▶ _Directions_
Output only the lines below from the one containing "Task: Click the Subscribe" to the one containing "The image size is (1162, 530).", exactly as written, both ends kept.

▶ _Material for this task_
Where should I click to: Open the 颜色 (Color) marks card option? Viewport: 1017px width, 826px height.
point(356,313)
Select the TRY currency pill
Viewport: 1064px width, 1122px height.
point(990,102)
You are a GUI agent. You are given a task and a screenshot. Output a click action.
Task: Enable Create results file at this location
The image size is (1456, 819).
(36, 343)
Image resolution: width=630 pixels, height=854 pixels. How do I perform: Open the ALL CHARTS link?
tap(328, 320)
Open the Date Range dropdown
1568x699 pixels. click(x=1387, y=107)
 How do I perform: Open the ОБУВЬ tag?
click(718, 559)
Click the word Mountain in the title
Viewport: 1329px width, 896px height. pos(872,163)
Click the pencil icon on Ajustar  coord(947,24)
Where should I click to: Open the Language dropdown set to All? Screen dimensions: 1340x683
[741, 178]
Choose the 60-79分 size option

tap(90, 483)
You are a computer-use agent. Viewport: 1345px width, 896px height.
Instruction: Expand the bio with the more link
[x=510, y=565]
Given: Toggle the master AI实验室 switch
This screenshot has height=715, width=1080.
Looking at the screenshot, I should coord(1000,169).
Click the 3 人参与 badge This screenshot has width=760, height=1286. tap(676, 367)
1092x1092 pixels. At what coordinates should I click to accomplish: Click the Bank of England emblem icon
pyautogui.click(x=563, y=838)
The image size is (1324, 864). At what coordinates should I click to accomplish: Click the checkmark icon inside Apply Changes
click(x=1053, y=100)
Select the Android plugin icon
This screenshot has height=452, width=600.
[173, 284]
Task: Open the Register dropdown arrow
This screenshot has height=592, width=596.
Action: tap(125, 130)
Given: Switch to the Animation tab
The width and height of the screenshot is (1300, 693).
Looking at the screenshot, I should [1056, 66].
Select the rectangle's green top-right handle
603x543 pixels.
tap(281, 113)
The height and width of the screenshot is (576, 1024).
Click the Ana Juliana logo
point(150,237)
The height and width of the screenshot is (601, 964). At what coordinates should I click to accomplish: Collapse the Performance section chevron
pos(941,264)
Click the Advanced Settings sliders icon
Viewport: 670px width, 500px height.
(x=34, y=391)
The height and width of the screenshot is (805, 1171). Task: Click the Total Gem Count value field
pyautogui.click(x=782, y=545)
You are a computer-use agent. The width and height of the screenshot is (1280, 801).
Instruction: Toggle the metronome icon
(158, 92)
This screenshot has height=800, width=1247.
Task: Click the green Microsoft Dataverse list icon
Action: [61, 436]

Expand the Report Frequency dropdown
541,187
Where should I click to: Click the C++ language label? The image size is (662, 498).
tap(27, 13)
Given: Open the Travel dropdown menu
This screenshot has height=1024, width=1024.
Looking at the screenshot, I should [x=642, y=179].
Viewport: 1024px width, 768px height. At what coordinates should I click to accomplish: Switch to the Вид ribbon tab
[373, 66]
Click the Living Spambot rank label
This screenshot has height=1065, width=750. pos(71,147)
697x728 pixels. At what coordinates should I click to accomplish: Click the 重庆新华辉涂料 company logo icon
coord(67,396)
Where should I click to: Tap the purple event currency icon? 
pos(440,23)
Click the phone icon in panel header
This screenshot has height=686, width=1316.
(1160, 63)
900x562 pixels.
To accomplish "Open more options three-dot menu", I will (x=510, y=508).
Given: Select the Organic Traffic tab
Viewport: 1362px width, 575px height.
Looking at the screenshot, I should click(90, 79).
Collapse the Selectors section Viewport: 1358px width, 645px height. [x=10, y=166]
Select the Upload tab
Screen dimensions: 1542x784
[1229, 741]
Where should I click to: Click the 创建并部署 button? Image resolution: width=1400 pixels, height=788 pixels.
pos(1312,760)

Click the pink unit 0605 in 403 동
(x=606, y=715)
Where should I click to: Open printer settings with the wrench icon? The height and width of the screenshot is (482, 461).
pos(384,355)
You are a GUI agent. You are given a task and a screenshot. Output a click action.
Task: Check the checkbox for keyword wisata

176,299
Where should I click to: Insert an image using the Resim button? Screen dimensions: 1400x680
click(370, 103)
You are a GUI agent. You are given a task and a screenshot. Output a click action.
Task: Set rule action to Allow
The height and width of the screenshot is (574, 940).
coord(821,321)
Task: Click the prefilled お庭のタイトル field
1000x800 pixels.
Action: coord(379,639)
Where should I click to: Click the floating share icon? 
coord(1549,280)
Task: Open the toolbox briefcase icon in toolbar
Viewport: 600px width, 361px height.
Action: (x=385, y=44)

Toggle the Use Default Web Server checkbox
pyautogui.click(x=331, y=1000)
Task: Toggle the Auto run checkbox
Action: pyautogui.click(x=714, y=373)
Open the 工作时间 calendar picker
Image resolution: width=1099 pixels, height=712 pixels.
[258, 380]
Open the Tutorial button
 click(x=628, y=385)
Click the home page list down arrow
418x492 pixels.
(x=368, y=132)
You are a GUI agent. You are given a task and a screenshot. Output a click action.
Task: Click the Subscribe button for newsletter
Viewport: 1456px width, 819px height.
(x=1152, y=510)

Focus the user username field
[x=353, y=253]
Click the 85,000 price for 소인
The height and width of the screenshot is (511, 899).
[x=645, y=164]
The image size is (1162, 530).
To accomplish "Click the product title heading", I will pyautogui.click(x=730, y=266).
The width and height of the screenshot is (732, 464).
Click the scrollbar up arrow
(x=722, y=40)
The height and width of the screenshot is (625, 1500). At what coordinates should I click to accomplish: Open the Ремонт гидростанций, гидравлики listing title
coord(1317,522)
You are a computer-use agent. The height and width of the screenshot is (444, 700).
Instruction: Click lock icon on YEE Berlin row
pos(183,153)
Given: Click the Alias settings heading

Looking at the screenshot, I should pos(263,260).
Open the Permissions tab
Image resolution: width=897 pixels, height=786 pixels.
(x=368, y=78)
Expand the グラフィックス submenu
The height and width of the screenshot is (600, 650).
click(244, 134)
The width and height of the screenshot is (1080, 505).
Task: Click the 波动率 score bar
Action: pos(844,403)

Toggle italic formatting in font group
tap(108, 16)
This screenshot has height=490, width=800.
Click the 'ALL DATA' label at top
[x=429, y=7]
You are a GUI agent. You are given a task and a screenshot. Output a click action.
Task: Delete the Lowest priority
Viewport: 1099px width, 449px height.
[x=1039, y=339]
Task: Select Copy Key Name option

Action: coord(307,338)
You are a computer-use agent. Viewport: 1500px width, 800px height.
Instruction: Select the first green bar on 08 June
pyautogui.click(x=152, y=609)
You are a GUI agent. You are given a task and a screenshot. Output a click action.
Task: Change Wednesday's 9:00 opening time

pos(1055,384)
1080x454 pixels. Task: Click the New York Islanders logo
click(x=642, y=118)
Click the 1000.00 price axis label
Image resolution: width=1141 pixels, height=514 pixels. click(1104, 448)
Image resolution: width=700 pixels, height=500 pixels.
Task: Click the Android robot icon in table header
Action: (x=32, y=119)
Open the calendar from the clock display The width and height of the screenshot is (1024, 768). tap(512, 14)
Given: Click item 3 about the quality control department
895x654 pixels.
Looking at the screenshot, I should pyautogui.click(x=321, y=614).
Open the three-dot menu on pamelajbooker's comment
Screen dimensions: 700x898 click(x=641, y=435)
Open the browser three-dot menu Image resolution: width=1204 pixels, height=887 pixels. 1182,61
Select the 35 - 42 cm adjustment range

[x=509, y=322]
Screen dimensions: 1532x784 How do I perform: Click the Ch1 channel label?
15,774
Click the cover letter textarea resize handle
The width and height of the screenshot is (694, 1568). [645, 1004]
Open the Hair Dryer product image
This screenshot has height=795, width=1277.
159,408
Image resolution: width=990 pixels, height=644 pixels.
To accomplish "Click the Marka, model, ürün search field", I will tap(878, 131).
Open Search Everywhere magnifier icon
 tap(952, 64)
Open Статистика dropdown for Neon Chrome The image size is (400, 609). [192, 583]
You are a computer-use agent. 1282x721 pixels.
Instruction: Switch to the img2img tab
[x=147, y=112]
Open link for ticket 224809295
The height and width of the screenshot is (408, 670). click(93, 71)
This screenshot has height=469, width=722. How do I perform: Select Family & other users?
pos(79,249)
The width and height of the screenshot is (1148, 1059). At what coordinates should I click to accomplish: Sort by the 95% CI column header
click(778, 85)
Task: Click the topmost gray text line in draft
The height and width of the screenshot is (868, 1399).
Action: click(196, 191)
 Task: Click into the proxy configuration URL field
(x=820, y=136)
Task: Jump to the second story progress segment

▶ _Completed task_
Task: Click the Subscribe button for newsletter
Viewport: 1456px width, 819px height.
(x=1152, y=510)

Focus the user username field
[x=353, y=253]
Click the 85,000 price for 소인
The height and width of the screenshot is (511, 899).
[x=645, y=164]
The image size is (1162, 530).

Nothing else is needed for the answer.